Return each line of the listing below that contains the string "This", copying each line in full.

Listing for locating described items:
##############################

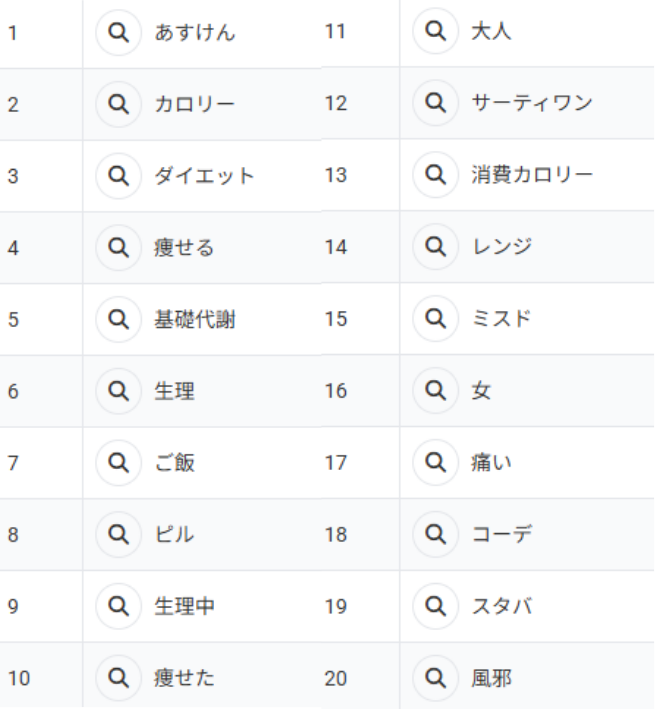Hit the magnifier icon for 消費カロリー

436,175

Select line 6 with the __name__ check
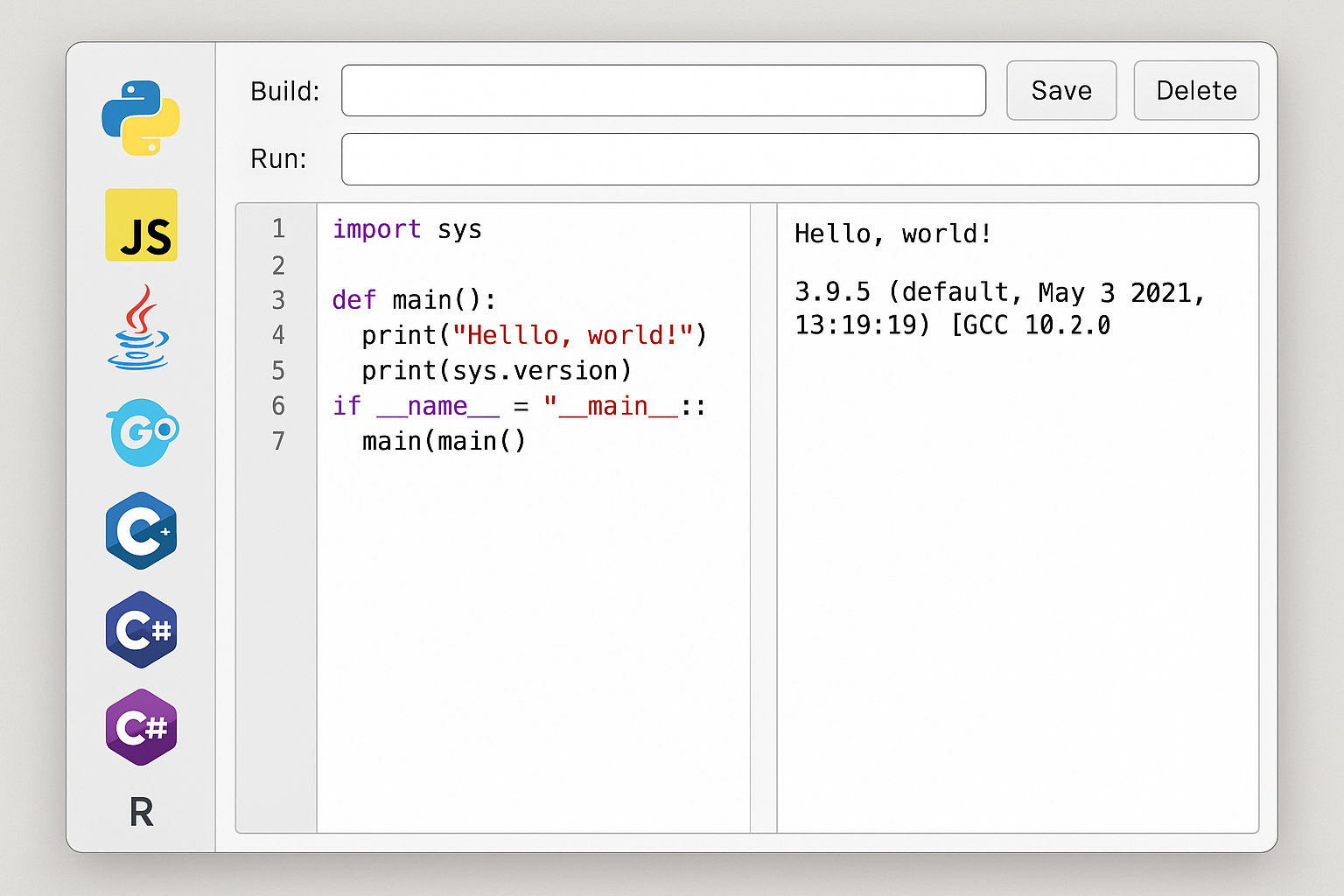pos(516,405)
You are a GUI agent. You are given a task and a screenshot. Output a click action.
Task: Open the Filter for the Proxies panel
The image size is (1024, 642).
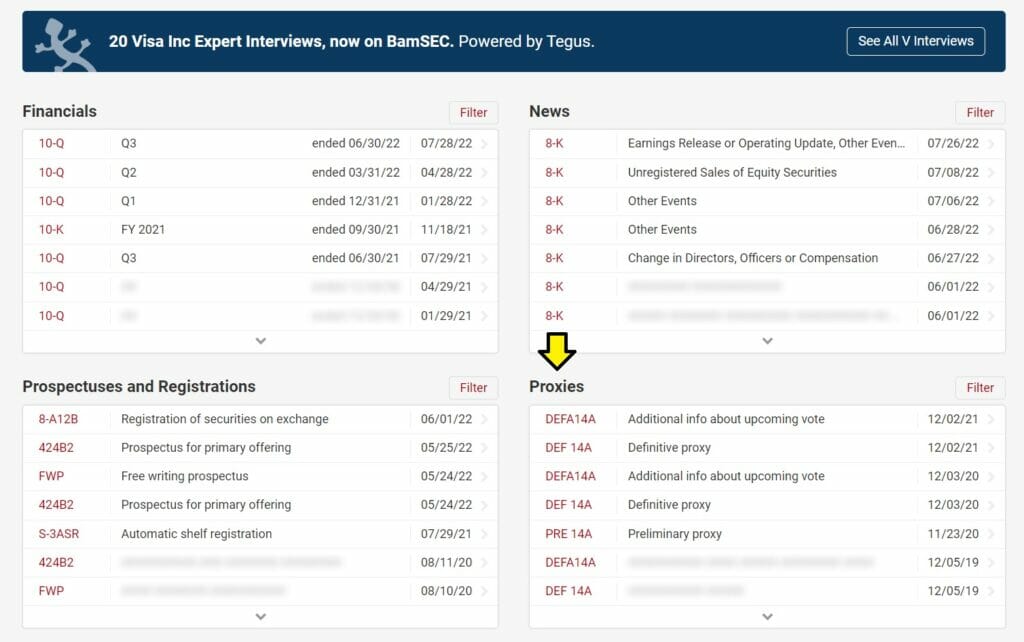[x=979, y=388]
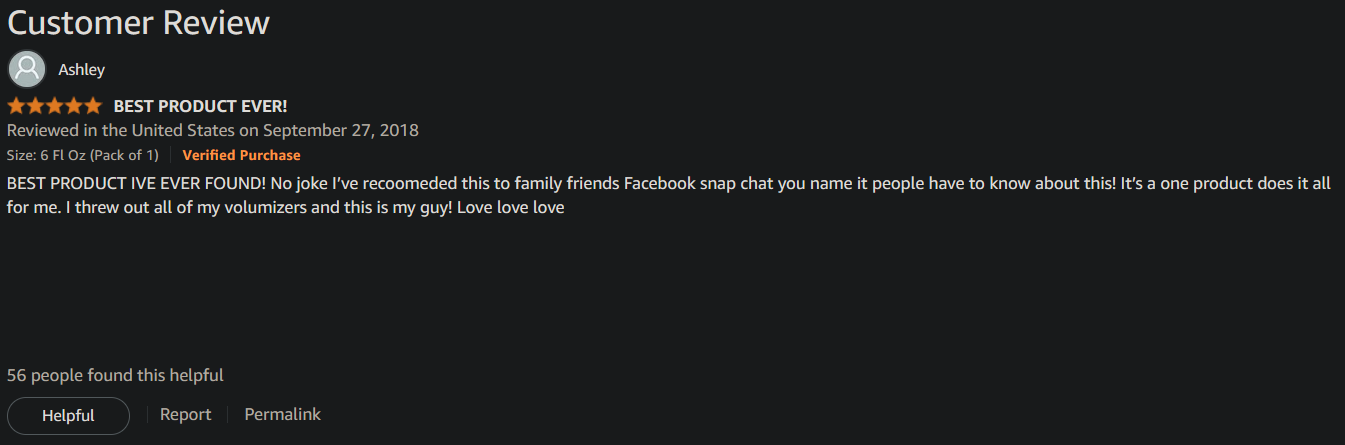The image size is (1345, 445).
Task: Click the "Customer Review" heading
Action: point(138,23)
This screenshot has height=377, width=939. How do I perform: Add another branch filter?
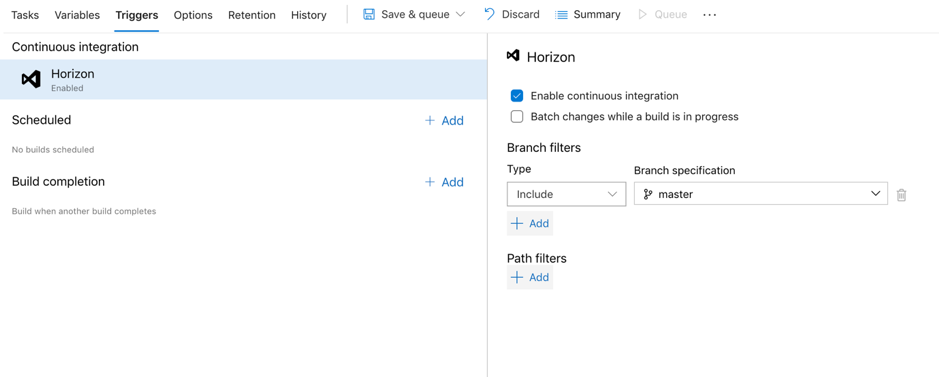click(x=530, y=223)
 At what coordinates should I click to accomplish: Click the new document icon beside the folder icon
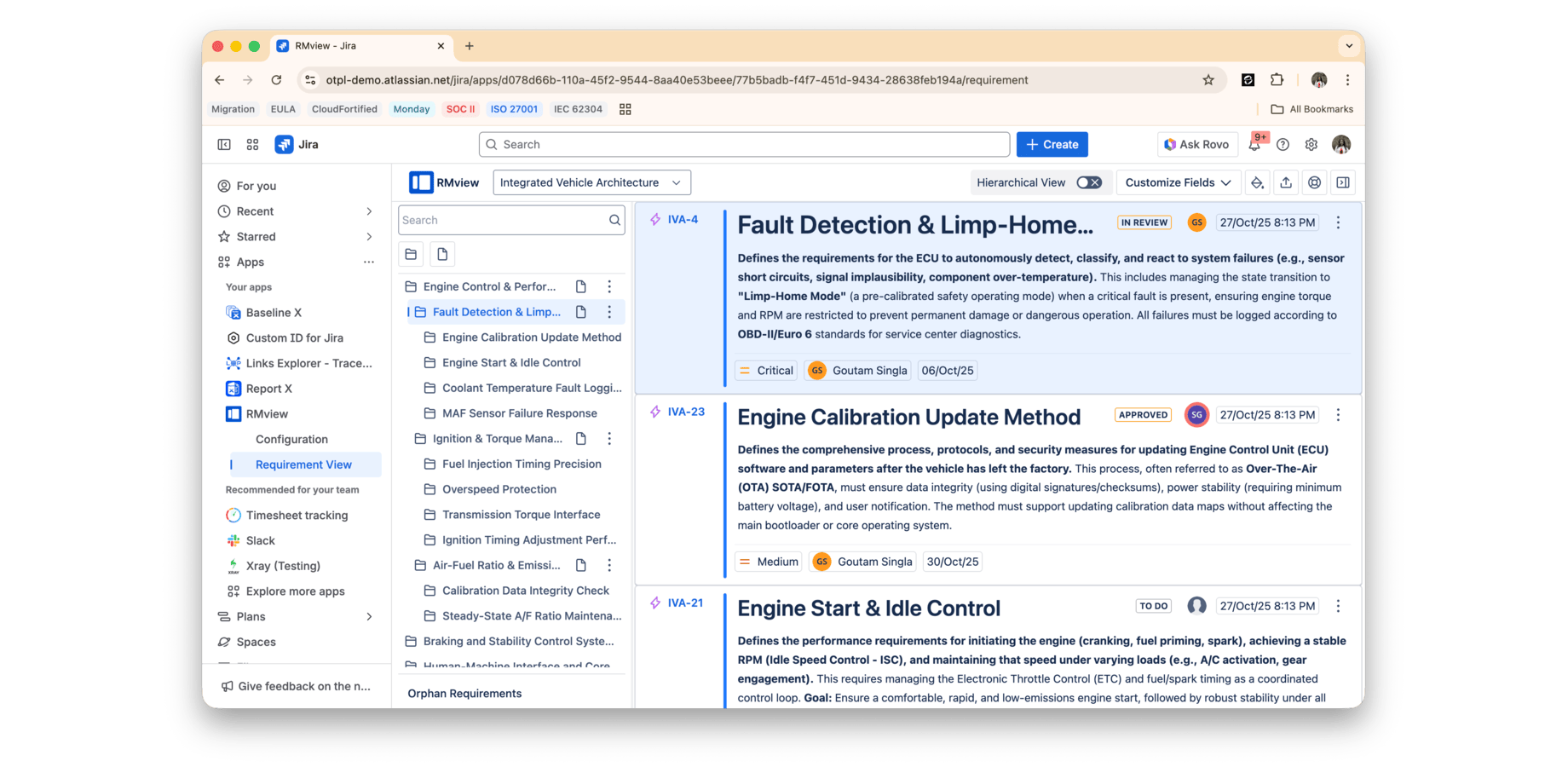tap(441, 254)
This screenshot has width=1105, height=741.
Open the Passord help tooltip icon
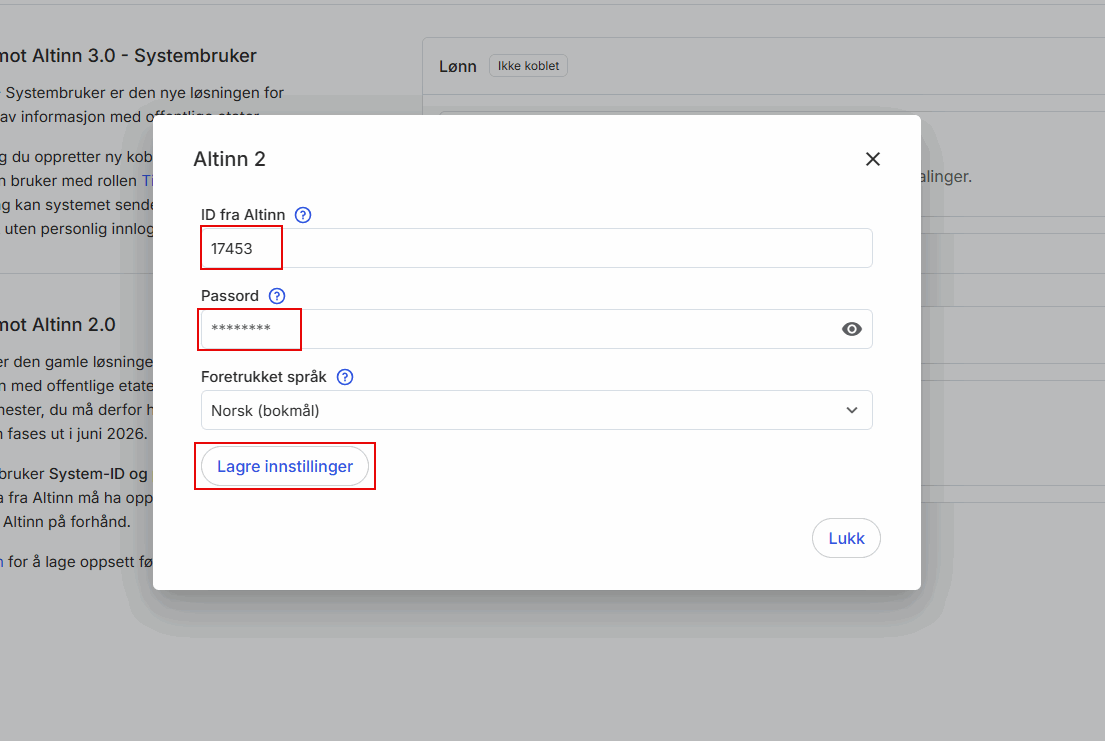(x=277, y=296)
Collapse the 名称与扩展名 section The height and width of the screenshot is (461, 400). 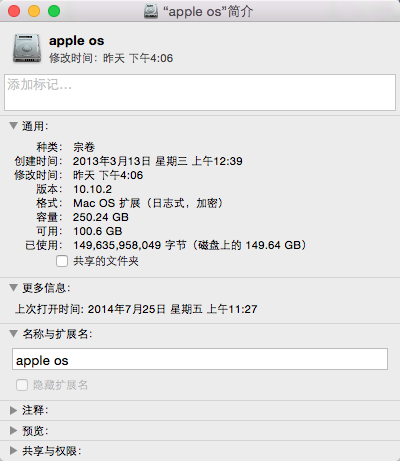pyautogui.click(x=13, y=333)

##############################

Written response ::
This screenshot has height=377, width=939. How do I perform: Add another branch filter?
This screenshot has width=1105, height=741.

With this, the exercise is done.